Stored records:
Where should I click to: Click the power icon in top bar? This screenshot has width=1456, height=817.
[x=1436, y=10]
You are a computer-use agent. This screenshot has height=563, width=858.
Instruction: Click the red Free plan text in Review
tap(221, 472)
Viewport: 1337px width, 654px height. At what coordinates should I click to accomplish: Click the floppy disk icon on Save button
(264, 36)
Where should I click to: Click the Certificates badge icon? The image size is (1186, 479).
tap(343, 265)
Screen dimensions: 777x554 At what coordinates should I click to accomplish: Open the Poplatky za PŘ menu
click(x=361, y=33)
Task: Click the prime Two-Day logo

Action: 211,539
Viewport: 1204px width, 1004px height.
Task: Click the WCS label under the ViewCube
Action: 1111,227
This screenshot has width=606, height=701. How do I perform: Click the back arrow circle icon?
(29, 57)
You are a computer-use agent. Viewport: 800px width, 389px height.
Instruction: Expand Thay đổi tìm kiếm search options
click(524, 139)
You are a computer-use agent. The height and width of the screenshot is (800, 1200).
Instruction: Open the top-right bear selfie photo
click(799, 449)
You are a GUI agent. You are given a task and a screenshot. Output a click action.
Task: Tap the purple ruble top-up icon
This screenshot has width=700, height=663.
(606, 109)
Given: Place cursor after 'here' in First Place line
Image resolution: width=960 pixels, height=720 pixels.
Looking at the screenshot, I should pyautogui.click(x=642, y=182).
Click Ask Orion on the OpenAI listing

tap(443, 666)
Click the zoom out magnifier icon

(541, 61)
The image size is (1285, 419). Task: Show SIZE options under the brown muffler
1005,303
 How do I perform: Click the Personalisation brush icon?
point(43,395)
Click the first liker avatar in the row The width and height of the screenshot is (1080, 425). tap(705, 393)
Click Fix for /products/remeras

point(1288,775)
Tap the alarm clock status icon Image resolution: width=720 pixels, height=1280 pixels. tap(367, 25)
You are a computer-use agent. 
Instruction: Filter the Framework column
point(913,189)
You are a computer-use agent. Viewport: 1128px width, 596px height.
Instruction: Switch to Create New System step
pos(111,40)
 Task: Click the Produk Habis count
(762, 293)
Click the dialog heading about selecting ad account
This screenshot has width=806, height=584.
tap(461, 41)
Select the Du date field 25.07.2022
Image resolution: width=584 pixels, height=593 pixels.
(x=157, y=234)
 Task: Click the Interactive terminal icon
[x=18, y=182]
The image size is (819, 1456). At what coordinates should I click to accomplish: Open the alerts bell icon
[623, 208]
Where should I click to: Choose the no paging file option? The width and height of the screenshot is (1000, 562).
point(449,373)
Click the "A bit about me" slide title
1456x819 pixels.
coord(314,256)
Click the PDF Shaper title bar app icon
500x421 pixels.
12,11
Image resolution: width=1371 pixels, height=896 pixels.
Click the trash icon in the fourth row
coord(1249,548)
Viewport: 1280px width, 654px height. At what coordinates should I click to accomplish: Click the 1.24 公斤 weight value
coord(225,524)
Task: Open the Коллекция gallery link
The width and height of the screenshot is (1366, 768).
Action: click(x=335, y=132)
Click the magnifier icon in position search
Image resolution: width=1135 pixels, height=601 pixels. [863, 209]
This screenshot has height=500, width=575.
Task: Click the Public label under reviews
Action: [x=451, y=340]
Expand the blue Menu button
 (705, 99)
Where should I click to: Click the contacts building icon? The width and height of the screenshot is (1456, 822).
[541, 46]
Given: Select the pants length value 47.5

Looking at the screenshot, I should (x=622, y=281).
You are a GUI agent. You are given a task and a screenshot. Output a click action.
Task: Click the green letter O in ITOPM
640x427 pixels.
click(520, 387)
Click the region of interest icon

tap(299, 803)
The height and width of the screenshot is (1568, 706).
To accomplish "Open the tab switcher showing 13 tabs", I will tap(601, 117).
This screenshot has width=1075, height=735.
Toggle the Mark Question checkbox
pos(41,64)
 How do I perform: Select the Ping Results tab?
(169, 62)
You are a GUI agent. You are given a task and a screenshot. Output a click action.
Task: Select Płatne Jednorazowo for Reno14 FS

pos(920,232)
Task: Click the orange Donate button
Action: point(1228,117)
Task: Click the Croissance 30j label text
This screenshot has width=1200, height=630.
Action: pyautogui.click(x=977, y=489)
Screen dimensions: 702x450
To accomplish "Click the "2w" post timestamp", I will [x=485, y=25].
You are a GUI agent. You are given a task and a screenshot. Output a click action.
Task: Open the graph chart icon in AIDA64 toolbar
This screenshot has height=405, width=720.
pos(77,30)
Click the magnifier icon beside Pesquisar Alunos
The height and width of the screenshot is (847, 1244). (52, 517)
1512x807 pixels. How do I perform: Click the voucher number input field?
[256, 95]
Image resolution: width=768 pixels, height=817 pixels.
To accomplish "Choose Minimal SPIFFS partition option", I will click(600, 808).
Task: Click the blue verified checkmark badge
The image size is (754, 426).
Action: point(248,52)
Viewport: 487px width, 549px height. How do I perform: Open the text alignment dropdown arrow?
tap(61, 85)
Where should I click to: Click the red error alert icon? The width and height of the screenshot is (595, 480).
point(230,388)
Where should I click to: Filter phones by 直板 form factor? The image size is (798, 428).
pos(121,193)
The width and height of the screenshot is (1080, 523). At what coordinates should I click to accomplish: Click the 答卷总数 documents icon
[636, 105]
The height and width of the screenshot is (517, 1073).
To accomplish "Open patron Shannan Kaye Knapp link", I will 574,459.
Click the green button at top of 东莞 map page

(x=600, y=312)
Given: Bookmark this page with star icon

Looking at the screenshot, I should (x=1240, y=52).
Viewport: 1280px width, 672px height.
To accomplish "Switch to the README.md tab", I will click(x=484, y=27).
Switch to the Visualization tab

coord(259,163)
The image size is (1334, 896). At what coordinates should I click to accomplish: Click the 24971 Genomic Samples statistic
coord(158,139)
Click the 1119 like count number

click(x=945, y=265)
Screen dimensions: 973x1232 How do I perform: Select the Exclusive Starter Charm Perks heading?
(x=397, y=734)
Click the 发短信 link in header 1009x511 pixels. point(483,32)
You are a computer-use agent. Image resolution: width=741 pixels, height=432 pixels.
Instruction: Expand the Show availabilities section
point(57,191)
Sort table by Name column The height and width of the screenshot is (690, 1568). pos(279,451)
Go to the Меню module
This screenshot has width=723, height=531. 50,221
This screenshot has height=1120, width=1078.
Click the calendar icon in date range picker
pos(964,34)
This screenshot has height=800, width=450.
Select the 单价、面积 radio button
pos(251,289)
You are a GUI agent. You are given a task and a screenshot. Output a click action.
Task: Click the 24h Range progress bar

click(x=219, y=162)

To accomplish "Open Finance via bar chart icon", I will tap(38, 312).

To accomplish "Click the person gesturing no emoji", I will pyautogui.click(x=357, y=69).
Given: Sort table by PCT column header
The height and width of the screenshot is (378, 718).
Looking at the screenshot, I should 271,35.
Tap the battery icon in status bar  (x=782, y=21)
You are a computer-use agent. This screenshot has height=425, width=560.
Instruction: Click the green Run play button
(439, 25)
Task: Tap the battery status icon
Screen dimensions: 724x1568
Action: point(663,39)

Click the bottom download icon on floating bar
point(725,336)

Task description:
Your job is to copy all the records exactly.

Task result:
Where should I click to: Click the power icon in top bar? This screenshot has width=1456, height=817.
[x=1436, y=10]
You are a computer-use agent. This screenshot has height=563, width=858.
Instruction: Click the red Free plan text in Review
tap(221, 472)
Viewport: 1337px width, 654px height. At what coordinates should I click to accomplish: Click the floppy disk icon on Save button
(264, 36)
Where should I click to: Click the Certificates badge icon? The image size is (1186, 479).
tap(343, 265)
Screen dimensions: 777x554 At what coordinates should I click to accomplish: Open the Poplatky za PŘ menu
click(x=361, y=33)
Task: Click the prime Two-Day logo

Action: 211,539
Viewport: 1204px width, 1004px height.
Task: Click the WCS label under the ViewCube
Action: 1111,227
This screenshot has width=606, height=701. How do I perform: Click the back arrow circle icon?
(29, 57)
You are a computer-use agent. Viewport: 800px width, 389px height.
Instruction: Expand Thay đổi tìm kiếm search options
click(524, 139)
You are a computer-use agent. The height and width of the screenshot is (800, 1200).
Instruction: Open the top-right bear selfie photo
click(799, 449)
You are a GUI agent. You are given a task and a screenshot. Output a click action.
Task: Tap the purple ruble top-up icon
This screenshot has width=700, height=663.
(606, 109)
Given: Place cursor after 'here' in First Place line
Image resolution: width=960 pixels, height=720 pixels.
Looking at the screenshot, I should pyautogui.click(x=642, y=182).
Click Ask Orion on the OpenAI listing

tap(443, 666)
Click the zoom out magnifier icon

(541, 61)
The image size is (1285, 419). Task: Show SIZE options under the brown muffler
1005,303
 How do I perform: Click the Personalisation brush icon?
point(43,395)
Click the first liker avatar in the row The width and height of the screenshot is (1080, 425). tap(705, 393)
Click Fix for /products/remeras

point(1288,775)
Tap the alarm clock status icon Image resolution: width=720 pixels, height=1280 pixels. tap(367, 25)
You are a computer-use agent. 
Instruction: Filter the Framework column
point(913,189)
You are a computer-use agent. Viewport: 1128px width, 596px height.
Instruction: Switch to Create New System step
pos(111,40)
 Task: Click the Produk Habis count
(762, 293)
Click the dialog heading about selecting ad account
This screenshot has width=806, height=584.
tap(461, 41)
Select the Du date field 25.07.2022
Image resolution: width=584 pixels, height=593 pixels.
(x=157, y=234)
 Task: Click the Interactive terminal icon
[x=18, y=182]
The image size is (819, 1456). At what coordinates should I click to accomplish: Open the alerts bell icon
[623, 208]
Where should I click to: Choose the no paging file option? The width and height of the screenshot is (1000, 562).
point(449,373)
Click the "A bit about me" slide title
1456x819 pixels.
coord(314,256)
Click the PDF Shaper title bar app icon
500x421 pixels.
12,11
Image resolution: width=1371 pixels, height=896 pixels.
Click the trash icon in the fourth row
coord(1249,548)
Viewport: 1280px width, 654px height. At what coordinates should I click to accomplish: Click the 1.24 公斤 weight value
coord(225,524)
Task: Open the Коллекция gallery link
The width and height of the screenshot is (1366, 768).
Action: click(x=335, y=132)
Click the magnifier icon in position search
Image resolution: width=1135 pixels, height=601 pixels. [863, 209]
This screenshot has height=500, width=575.
Task: Click the Public label under reviews
Action: [x=451, y=340]
Expand the blue Menu button
 (705, 99)
Where should I click to: Click the contacts building icon? The width and height of the screenshot is (1456, 822).
[541, 46]
Given: Select the pants length value 47.5

Looking at the screenshot, I should (x=622, y=281).
You are a GUI agent. You are given a task and a screenshot. Output a click action.
Task: Click the green letter O in ITOPM
640x427 pixels.
click(520, 387)
Click the region of interest icon

tap(299, 803)
The height and width of the screenshot is (1568, 706).
To accomplish "Open the tab switcher showing 13 tabs", I will tap(601, 117).
This screenshot has width=1075, height=735.
Toggle the Mark Question checkbox
pos(41,64)
 How do I perform: Select the Ping Results tab?
(169, 62)
You are a GUI agent. You are given a task and a screenshot. Output a click action.
Task: Select Płatne Jednorazowo for Reno14 FS

pos(920,232)
Task: Click the orange Donate button
Action: point(1228,117)
Task: Click the Croissance 30j label text
This screenshot has width=1200, height=630.
Action: pyautogui.click(x=977, y=489)
Screen dimensions: 702x450
To accomplish "Click the "2w" post timestamp", I will [x=485, y=25].
You are a GUI agent. You are given a task and a screenshot. Output a click action.
Task: Open the graph chart icon in AIDA64 toolbar
This screenshot has height=405, width=720.
pos(77,30)
Click the magnifier icon beside Pesquisar Alunos
The height and width of the screenshot is (847, 1244). (52, 517)
1512x807 pixels. How do I perform: Click the voucher number input field?
[256, 95]
Image resolution: width=768 pixels, height=817 pixels.
To accomplish "Choose Minimal SPIFFS partition option", I will click(600, 808).
Task: Click the blue verified checkmark badge
The image size is (754, 426).
Action: point(248,52)
Viewport: 487px width, 549px height. How do I perform: Open the text alignment dropdown arrow?
tap(61, 85)
Where should I click to: Click the red error alert icon? The width and height of the screenshot is (595, 480).
point(230,388)
Where should I click to: Filter phones by 直板 form factor? The image size is (798, 428).
pos(121,193)
The width and height of the screenshot is (1080, 523). At what coordinates should I click to accomplish: Click the 答卷总数 documents icon
[636, 105]
The height and width of the screenshot is (517, 1073).
To accomplish "Open patron Shannan Kaye Knapp link", I will 574,459.
Click the green button at top of 东莞 map page

(x=600, y=312)
Given: Bookmark this page with star icon

Looking at the screenshot, I should (x=1240, y=52).
Viewport: 1280px width, 672px height.
To accomplish "Switch to the README.md tab", I will click(x=484, y=27).
Switch to the Visualization tab

coord(259,163)
The image size is (1334, 896). At what coordinates should I click to accomplish: Click the 24971 Genomic Samples statistic
coord(158,139)
Click the 1119 like count number

click(x=945, y=265)
Screen dimensions: 973x1232 How do I perform: Select the Exclusive Starter Charm Perks heading?
(x=397, y=734)
Click the 发短信 link in header 1009x511 pixels. point(483,32)
You are a computer-use agent. Image resolution: width=741 pixels, height=432 pixels.
Instruction: Expand the Show availabilities section
point(57,191)
Sort table by Name column The height and width of the screenshot is (690, 1568). pos(279,451)
Go to the Меню module
This screenshot has width=723, height=531. 50,221
This screenshot has height=1120, width=1078.
Click the calendar icon in date range picker
pos(964,34)
This screenshot has height=800, width=450.
Select the 单价、面积 radio button
pos(251,289)
You are a GUI agent. You are given a task and a screenshot. Output a click action.
Task: Click the 24h Range progress bar

click(x=219, y=162)

To accomplish "Open Finance via bar chart icon", I will tap(38, 312).

To accomplish "Click the person gesturing no emoji", I will pyautogui.click(x=357, y=69).
Given: Sort table by PCT column header
The height and width of the screenshot is (378, 718).
Looking at the screenshot, I should 271,35.
Tap the battery icon in status bar  (x=782, y=21)
You are a computer-use agent. This screenshot has height=425, width=560.
Instruction: Click the green Run play button
(439, 25)
Task: Tap the battery status icon
Screen dimensions: 724x1568
Action: point(663,39)

Click the bottom download icon on floating bar
point(725,336)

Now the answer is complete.